▶ **TASK**:
Write out the agoraphobia blog post below word for word, starting at the words "Sometimes when I" and stopping after "the first step...".

▶ **STUDY TEXT**:
*** Block opens ***

Sometimes Taking The First Step Can Be The Hardest Part..



Sometimes when I think about traveling or even leaving the house for that matter I will become so nervous. I will work myself into a frenzy, heart racing, hands shaking, and ready to give up before I even tried. A very smart lady once told me "Just do it!” quit thinking and obsessing and just do it! No matter how far you get or even if you don't make it to your destination it's still an accomplishment. I challenge you and myself to "Just Do It" whether it’s just stepping outside your front door, grocery shopping, or whatever your agoraphobia prevents you from accomplishing... Just take the first step...

Wednesday, June 26, 2013

Co-writer ;)

What Is The Agoraphobic Adventure of the Day?

My goal is to beat agoraphobia, meet other agoraphobics and encourage anyone on a personal journey to overcome an obstacle... With that being said. Here was my obstacle today.. Grocery shopping. Yes I know it may sound weird but the whole process is pretty unnerving for me. Being away from home, being a far distance from the exit, and then there is the check-out line; possibly the most excruciating part of all. I just went in for 3 things. I can get three things I can do it! I went in swiftly and grabbed what I needed. There were a few people ahead of me in line and I really thought seriously about bailing and just coming back later or never.. LOL. But I made it, with a racing heart, sweating and not hearing a word the cashier said.. I made it. It’s amazing how good it feels to carry my three groceries home. My goal is to travel and the world outside of my little fishbowl, but for now I will save money (for travel expenses and possibly an ER visit... just joking about the last part). But I will take a field trip every day and force myself to leave the house every day and share it with y'all... Till tomorrow. I hope everyone has a good evening.

*** Block closes ***

▶ **GIVEN DATA**:
*** Block opens ***

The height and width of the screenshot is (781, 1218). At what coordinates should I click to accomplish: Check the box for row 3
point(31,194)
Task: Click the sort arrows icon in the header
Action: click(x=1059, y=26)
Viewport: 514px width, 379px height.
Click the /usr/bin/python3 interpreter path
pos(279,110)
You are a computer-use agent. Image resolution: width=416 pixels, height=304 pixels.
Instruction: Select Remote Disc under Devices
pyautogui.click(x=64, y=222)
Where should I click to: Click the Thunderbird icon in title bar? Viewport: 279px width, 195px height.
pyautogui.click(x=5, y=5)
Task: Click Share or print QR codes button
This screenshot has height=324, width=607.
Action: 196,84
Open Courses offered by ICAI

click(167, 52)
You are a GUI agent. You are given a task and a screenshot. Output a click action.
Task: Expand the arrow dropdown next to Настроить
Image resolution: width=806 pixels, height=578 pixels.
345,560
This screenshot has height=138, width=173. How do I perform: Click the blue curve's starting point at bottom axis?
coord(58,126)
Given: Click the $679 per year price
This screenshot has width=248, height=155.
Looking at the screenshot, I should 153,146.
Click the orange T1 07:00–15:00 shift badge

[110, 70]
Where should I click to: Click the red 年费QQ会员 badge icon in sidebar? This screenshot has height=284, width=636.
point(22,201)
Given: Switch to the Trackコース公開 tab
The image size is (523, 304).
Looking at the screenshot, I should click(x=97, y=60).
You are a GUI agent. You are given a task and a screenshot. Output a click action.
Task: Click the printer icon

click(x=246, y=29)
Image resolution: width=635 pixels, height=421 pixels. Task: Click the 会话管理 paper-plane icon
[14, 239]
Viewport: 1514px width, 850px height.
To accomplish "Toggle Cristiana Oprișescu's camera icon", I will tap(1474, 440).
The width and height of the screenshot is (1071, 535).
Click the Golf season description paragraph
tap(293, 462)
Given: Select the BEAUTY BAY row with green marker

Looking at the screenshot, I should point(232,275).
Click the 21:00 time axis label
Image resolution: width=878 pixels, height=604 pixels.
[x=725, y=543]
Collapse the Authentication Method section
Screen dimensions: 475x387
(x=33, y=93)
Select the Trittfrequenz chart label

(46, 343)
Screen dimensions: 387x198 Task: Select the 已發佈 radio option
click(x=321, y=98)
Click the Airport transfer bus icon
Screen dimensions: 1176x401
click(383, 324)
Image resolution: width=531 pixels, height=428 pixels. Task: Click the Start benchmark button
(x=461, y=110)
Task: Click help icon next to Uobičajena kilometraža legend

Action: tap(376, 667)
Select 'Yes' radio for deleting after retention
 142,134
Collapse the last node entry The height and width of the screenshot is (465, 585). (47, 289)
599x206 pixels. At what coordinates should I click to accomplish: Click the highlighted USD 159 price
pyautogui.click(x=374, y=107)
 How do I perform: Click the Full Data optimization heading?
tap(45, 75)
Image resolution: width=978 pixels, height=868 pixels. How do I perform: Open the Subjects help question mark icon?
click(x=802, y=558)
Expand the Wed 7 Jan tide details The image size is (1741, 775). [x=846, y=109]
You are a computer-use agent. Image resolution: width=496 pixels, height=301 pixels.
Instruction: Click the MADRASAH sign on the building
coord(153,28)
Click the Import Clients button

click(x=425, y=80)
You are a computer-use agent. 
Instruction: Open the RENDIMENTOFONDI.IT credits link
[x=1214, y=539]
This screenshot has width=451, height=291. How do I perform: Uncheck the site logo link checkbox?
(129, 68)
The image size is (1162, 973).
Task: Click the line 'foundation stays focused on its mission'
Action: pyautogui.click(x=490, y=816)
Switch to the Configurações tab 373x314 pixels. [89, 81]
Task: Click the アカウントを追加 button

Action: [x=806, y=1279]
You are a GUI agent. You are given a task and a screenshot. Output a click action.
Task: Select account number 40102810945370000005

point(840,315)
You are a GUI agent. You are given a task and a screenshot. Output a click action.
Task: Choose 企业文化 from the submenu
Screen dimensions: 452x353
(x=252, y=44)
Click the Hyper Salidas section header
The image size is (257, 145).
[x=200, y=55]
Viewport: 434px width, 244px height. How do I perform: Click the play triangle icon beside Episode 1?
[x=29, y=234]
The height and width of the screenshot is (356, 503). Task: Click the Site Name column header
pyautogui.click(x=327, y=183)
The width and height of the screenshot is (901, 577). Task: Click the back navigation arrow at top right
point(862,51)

*** Block closes ***

▶ **FINAL ANSWER**:
Sometimes when I think about traveling or even leaving the house for that matter I will become so nervous. I will work myself into a frenzy, heart racing, hands shaking, and ready to give up before I even tried. A very smart lady once told me "Just do it!” quit thinking and obsessing and just do it! No matter how far you get or even if you don't make it to your destination it's still an accomplishment. I challenge you and myself to "Just Do It" whether it’s just stepping outside your front door, grocery shopping, or whatever your agoraphobia prevents you from accomplishing... Just take the first step...